Syrian President Bashar al-Assad has played some powerful cards ahead of the Geneva 2 talks. He has cranked up the airstrikes in Aleppo, Syria's biggest city and one of the main flashpoints of the three-year civil war that has devastated the country. And he sent Foreign Minister Walid Moallem to Moscow last week to announce a cease-fire proposal in an attempt to set the stage for opposition groups to look bad if they don't agree to the deal.
But when Syrian officials step in front of the cameras in Switzerland this week, the questions won't be about ceasefire deals. They'll be about the report, first revealed by CNN and the Guardian in an exclusive on Monday, alleging systematic "crimes against humanity" being committed against prisoners in Syrian jails.
There may be moments of discomfort for Foreign Minister Moallem here, but they'll be fleeting ones. It would be quite normal for the Syrians to question the authenticity of the photos depicting torture and starvation of prisoners, to brush the issue aside or shift the focus to the atrocities they claim have been committed by rebels (or "terrorists," as they're known in government parlance). We certainly won't see the Assad regime admitting culpability over this.
And while the timing of the report's release clearly seems intended to push some much-needed wind into the sails of the groups opposed to Assad , it's hard to see how they'll benefit much from the new revelations. Organizationally, the opposition is a mess. Several of the largest groups, including the Syrian National Council, aren't even showing up to the talks. Rival rebel factions are massacring each other by the hundreds in the streets and alleys of cities across Syria.
Even worse, none of the politicians who make up the majority of the Western-backed Syrian opposition are in the country, so they aren't in control of the military forces battling Assad's troops on the ground. The U.S. State Department said they hope a few rebel army leaders show up to the talks, but again, who are they and what weight do they actually carry? The principal rebel commander the U.S. was backing, Free Syrian Army general Salim Idris, fled the country in December. The influence of the group is being increasingly diminished by Islamist and al Qaeda-backed militants who the U.S. does not support.
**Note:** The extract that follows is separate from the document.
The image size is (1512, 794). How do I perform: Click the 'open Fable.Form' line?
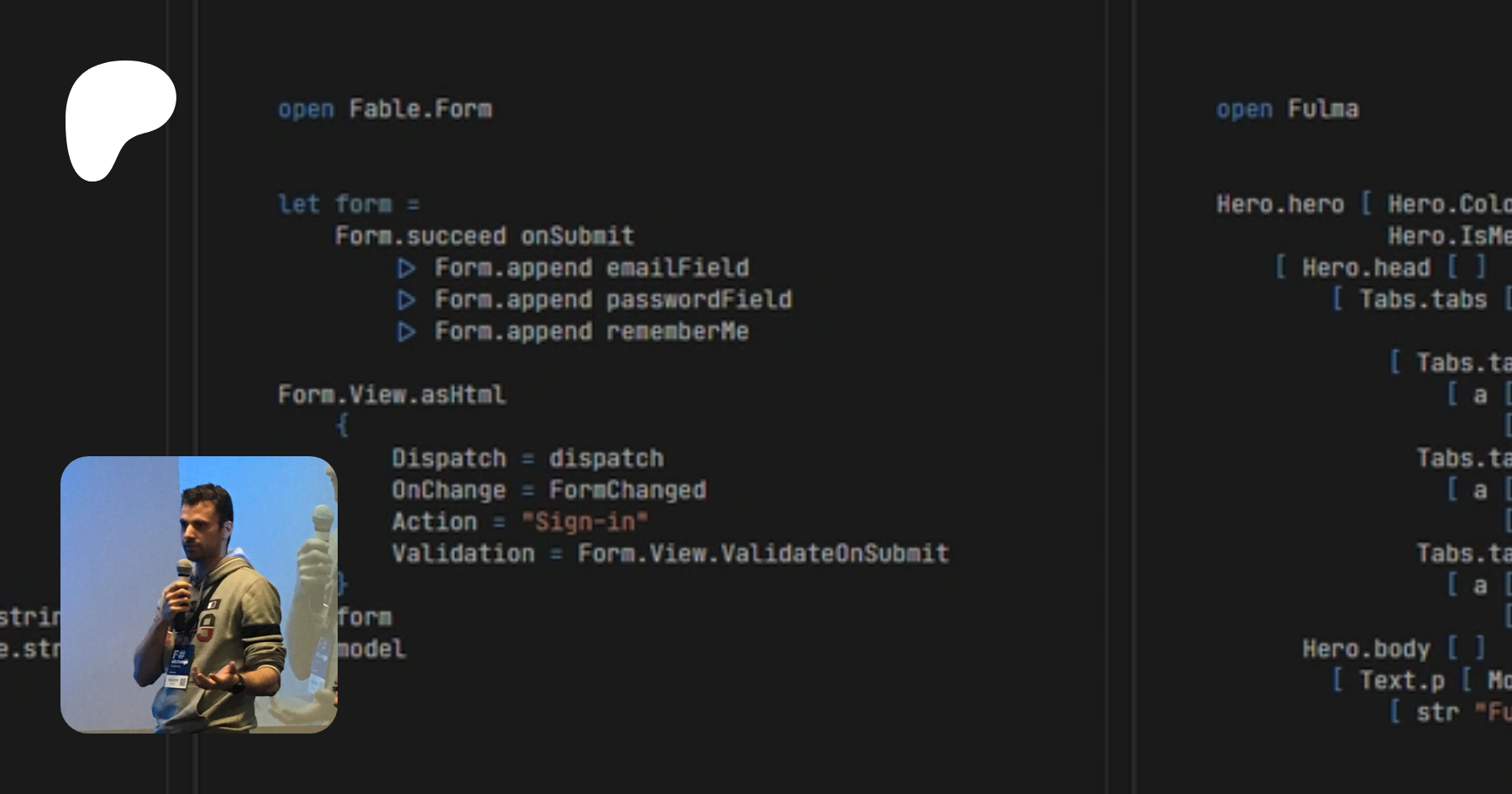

All in all, no one is expecting any major breakthroughs during one day of talks. U.S. Secretary of State John Kerry, who will attend the first day of talks in Montreux before they move to Geneva over the weekend, has said in the past that negotiations to end the Vietnam war took years. The best case scenario for these talks is more talks -- and that none of the parties get up and storm out.
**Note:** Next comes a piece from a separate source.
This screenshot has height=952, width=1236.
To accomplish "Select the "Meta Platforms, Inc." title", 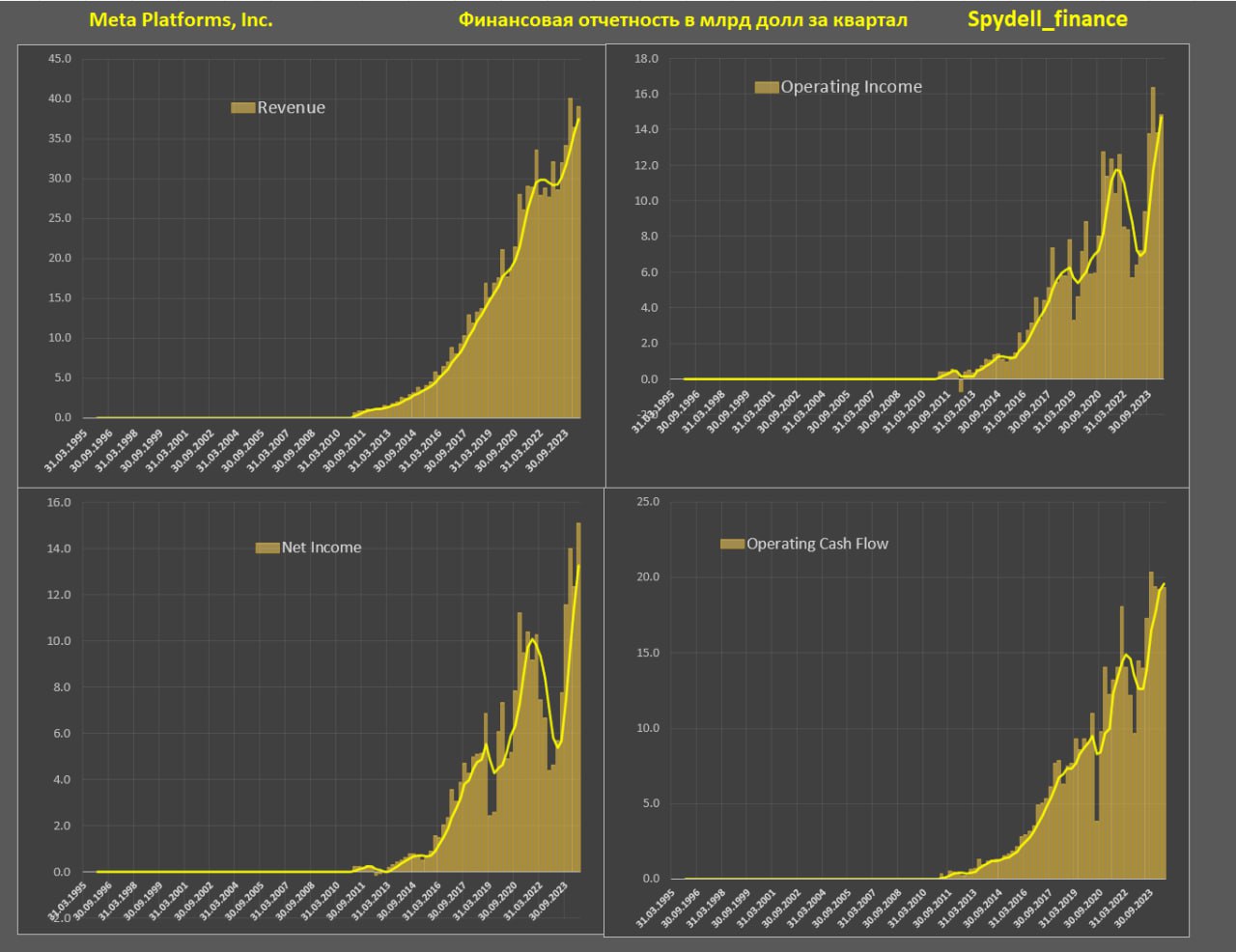I will tap(181, 20).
In terms of negotiations, when will we see some substantial compromises? Assad recently told reporters that we're still months away from him announcing a date for planned 2014 national elections. It seems increasingly likely that Assad will again run for president. But there's always the possibility that he could use the ongoing war to postpone elections altogether. Let's face it: how could you really hold elections when eight million people are displaced in Syria? The regime would control the balloting and accounting processes: who would provide security? It would be crazy to think international monitors could reliably observe national polls with a full-blown war happening all around them.
If -- and probably when -- Assad won an election, it is clear the opposition would simply continue to refuse to recognize him as the legitimate leader of Syria. But until the yet-to-be announced date for a poll approaches, we aren't going to get to a decisive moment in peace talks. It's too early to say, and we're still so far away from any compromise points.